Development of a Rapid Diagnostic Test Kit to Detect IgG/IgM Antibody against Zika Virus Using Monoclonal Antibodies to the Envelope and Non-structural Protein 1 of the Virus

Abstract

We developed a Rapid Diagnostic Test (RDT) kit for detecting IgG/IgM antibodies against Zika virus (ZIKV) using monoclonal antibodies to the envelope (E) and non-structural protein 1 (NS1) of ZIKV. These proteins were produced using baculovirus expression vector with Sf9 cells. Monoclonal antibodies J2G7 to NS1 and J5E1 to E protein were selected and conjugated with colloidal gold to produce the Zika IgG/IgM RDT kit (Zika RDT). Comparisons with ELISA, plaque reduction neutralization test (PRNT), and PCR were done to investigate the analytical sensitivity of Zika RDT, which resulted in 100% identical results. Sensitivity and specificity of Zika RDT in a field test was determined using positive and negative samples from Brazil and Korea. The diagnostic accuracy of Zika RDT was fairly high; sensitivity and specificity for IgG was 99.0 and 99.3%, respectively, while for IgM it was 96.7 and 98.7%, respectively. Cross reaction with dengue virus was evaluated using anti-Dengue Mixed Titer Performance Panel (PVD201), in which the Zika RDT showed cross-reactions with DENV in 16.7% and 5.6% in IgG and IgM, respectively. Cross reactions were not observed with West Nile, yellow fever, and hepatitis C virus infected sera. Zika RDT kit is very simple to use, rapid to assay, and very sensitive, and highly specific. Therefore, it would serve as a choice of method for point-of-care diagnosis and large scale surveys of ZIKV infection under clinical or field conditions worldwide in endemic areas.

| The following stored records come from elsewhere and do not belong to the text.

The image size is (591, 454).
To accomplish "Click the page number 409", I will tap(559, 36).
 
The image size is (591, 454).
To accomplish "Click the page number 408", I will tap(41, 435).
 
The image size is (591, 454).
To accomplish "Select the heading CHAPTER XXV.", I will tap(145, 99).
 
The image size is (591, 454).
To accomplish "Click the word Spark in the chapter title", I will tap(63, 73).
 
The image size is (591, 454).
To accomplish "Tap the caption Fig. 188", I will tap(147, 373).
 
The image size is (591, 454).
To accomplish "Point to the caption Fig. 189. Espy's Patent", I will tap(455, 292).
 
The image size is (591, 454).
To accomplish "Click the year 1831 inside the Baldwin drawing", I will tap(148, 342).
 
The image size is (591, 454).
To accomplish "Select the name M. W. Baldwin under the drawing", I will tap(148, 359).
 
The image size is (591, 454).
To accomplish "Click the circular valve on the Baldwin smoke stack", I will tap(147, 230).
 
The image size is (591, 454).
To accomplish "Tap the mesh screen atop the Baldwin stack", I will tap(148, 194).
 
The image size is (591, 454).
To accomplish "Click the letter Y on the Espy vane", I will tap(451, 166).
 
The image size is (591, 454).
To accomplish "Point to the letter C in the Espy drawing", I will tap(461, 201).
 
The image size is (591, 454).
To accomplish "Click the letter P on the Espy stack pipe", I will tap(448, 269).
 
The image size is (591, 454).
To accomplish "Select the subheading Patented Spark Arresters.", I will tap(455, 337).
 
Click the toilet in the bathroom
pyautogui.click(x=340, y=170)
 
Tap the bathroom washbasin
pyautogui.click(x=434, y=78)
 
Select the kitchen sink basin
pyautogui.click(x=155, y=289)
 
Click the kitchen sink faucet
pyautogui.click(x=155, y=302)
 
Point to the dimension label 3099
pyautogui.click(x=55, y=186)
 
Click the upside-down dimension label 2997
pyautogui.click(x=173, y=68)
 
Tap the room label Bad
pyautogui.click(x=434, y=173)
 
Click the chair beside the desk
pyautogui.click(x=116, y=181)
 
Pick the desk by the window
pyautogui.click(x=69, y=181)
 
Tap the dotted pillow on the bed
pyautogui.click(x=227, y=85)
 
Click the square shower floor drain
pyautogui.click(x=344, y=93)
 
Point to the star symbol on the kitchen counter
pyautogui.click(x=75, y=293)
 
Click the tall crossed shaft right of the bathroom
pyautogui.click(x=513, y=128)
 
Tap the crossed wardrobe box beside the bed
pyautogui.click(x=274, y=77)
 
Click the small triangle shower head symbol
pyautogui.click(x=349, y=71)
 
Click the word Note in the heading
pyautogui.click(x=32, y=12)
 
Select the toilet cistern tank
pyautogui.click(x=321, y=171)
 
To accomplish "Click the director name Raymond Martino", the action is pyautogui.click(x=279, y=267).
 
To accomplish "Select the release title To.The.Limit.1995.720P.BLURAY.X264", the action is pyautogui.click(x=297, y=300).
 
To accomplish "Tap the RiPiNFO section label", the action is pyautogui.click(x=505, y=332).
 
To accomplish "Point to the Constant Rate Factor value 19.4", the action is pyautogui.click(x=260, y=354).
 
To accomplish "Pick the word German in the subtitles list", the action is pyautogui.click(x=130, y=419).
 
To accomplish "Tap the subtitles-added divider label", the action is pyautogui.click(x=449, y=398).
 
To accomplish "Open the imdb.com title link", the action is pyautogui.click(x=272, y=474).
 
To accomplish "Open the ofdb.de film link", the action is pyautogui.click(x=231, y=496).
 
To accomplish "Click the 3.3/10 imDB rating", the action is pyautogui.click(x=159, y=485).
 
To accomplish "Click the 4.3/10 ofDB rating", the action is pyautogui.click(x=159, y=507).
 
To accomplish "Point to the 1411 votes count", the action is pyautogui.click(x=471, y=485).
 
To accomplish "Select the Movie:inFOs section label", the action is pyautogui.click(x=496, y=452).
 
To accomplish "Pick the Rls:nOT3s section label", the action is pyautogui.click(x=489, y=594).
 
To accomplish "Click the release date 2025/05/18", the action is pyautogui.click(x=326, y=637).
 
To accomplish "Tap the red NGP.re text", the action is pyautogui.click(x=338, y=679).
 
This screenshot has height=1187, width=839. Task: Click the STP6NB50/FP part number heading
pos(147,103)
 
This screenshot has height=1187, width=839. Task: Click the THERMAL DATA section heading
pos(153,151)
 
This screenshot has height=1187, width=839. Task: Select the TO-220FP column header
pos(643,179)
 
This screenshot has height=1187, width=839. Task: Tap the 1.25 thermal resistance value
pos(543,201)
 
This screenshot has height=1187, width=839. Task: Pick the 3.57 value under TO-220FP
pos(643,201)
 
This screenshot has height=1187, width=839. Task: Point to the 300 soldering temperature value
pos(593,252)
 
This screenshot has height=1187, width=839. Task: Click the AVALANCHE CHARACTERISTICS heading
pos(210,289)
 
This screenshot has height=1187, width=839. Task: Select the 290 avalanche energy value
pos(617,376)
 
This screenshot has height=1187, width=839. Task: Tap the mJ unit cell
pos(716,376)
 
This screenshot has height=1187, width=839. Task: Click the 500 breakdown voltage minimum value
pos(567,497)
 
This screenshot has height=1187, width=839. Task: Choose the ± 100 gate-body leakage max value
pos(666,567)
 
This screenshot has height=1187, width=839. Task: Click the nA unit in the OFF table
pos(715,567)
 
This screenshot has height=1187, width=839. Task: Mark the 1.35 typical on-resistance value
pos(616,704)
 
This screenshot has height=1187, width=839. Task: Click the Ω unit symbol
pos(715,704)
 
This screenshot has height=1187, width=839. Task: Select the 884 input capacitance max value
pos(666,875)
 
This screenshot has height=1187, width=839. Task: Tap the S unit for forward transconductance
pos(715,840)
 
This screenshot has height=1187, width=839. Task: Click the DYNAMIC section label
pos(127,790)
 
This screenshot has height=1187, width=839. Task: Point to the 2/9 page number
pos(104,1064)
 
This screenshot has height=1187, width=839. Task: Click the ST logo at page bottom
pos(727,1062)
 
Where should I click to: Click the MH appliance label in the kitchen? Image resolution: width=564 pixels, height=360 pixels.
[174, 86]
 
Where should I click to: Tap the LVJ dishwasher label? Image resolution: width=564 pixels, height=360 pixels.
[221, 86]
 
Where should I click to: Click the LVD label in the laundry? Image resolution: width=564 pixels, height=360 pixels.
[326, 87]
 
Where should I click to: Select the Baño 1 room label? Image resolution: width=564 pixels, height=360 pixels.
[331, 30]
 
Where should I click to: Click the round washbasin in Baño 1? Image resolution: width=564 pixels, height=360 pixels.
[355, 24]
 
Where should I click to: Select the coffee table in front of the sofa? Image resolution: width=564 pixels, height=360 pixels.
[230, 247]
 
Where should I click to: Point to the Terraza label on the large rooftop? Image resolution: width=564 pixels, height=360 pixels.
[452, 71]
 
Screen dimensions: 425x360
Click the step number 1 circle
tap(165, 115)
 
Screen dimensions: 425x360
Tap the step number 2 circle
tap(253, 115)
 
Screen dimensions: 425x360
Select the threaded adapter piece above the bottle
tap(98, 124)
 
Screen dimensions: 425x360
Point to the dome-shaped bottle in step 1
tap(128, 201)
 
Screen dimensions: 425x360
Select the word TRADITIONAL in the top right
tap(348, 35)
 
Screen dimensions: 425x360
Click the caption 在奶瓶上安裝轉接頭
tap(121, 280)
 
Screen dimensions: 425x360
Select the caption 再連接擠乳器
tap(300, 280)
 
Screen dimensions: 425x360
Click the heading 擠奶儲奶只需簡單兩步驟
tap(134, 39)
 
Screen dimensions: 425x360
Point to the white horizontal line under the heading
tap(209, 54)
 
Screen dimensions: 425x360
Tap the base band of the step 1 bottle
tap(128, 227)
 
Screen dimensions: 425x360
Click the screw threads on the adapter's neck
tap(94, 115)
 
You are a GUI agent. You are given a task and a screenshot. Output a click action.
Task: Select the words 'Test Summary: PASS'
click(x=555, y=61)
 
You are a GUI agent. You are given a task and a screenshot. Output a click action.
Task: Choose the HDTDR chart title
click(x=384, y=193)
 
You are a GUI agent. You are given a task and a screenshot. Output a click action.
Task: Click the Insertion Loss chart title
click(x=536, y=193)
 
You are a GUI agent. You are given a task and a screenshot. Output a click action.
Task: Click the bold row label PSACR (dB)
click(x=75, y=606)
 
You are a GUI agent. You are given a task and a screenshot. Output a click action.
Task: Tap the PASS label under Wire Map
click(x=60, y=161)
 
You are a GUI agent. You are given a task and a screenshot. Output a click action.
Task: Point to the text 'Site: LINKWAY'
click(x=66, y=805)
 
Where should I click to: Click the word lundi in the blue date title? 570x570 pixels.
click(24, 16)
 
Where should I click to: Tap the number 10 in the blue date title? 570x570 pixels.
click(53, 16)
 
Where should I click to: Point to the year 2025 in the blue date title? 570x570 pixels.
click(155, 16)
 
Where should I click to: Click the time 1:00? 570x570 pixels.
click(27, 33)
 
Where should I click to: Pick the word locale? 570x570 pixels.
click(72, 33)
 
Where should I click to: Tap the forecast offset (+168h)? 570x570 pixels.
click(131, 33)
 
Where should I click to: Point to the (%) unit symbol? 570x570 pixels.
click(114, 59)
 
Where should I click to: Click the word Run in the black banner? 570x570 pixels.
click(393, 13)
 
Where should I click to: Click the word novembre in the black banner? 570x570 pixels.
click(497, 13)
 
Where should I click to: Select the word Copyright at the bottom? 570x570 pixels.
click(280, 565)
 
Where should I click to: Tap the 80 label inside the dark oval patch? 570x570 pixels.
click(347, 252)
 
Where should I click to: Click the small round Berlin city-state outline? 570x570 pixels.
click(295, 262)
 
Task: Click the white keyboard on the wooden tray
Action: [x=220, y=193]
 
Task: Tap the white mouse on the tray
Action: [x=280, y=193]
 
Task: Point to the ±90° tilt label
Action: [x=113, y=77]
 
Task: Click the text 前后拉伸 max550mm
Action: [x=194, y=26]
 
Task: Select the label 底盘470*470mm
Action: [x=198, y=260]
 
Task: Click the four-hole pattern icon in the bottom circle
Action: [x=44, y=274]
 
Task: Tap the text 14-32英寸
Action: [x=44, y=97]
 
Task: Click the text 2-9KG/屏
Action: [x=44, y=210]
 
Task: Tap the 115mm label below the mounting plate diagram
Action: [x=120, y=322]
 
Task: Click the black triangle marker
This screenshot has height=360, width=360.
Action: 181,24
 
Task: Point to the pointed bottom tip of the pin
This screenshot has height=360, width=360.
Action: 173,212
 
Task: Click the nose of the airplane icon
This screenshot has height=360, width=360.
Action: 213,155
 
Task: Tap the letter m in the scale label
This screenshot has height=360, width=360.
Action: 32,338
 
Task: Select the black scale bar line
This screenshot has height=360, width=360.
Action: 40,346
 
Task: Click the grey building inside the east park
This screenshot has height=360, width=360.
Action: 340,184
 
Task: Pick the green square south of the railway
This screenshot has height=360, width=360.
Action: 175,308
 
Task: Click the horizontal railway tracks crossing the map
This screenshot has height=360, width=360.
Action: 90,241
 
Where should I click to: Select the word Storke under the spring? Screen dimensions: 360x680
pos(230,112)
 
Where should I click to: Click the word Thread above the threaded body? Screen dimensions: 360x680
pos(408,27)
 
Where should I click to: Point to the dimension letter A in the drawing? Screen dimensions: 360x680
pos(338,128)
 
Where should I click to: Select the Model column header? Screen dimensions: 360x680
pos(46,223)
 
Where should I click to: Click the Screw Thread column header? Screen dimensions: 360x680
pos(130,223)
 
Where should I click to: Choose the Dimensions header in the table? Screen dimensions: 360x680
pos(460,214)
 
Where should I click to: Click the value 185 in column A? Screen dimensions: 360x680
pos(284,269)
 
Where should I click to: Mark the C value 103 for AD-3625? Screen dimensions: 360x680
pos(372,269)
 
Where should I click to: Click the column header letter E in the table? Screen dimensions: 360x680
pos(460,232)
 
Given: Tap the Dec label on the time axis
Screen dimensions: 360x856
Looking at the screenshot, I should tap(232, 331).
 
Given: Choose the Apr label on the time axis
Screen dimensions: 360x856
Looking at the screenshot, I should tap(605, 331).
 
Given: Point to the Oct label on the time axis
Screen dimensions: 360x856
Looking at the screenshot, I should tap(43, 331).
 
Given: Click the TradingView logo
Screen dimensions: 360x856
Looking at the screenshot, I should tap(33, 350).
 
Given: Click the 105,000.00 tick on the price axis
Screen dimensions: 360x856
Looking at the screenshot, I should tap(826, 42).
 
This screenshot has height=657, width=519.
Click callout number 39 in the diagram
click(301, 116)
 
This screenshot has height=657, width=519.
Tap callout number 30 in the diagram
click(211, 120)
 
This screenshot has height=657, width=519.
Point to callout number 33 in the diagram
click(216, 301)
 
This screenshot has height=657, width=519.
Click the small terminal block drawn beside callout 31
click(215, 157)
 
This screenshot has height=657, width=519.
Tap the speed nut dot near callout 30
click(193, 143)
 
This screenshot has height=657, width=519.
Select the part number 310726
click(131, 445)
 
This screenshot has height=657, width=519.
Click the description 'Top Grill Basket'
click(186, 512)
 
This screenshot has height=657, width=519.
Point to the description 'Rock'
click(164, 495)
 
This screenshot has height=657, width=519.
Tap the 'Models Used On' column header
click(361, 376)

Keywords: NS1; RDT; Zika; cross reaction; diagnostics; envelope; flavivirus; monoclonal antibody.

Fig. 1

Schematic working principle and the component of ZIKV IgG/IgM RDT kit. Antibody capturing method was applied and 1 more hole for smaller sample application.

Fig. 2

Working procedure of the Zika IgG/IgM RDT kit and the results of the assay. The procedure does not require any specific technic, can be tested easily and rapidly, and showed clear results.

Fig. 3

Purification of the NS1 and envelope proteins of ZIKV proteins and confirmation of the antigenicity. Expressed proteins in Sf9 cells were purified in Ni²⁺-NTA resin (A) and tested for the antigenicity with a ZIKV infected serum in western blot (B).

Fig. 4

Efficacy of the cloned monoclonal antibodies against E and NS1 proteins of ZIKV in RDT kits. Each mAb was conjugated with gold particles and reacted in the test line of the purified ZIKV for selection of useful specific mAb clones.

Fig. 5

Comparison of ZIKV IgG/IgM RDT results with 30 Zika positive sera of confirmed ELISA, PRNT, and PCR results. Real lines showed positive in both IgG and IgM, dotted lines positive only in IgM, and the remainders positive only in IgG.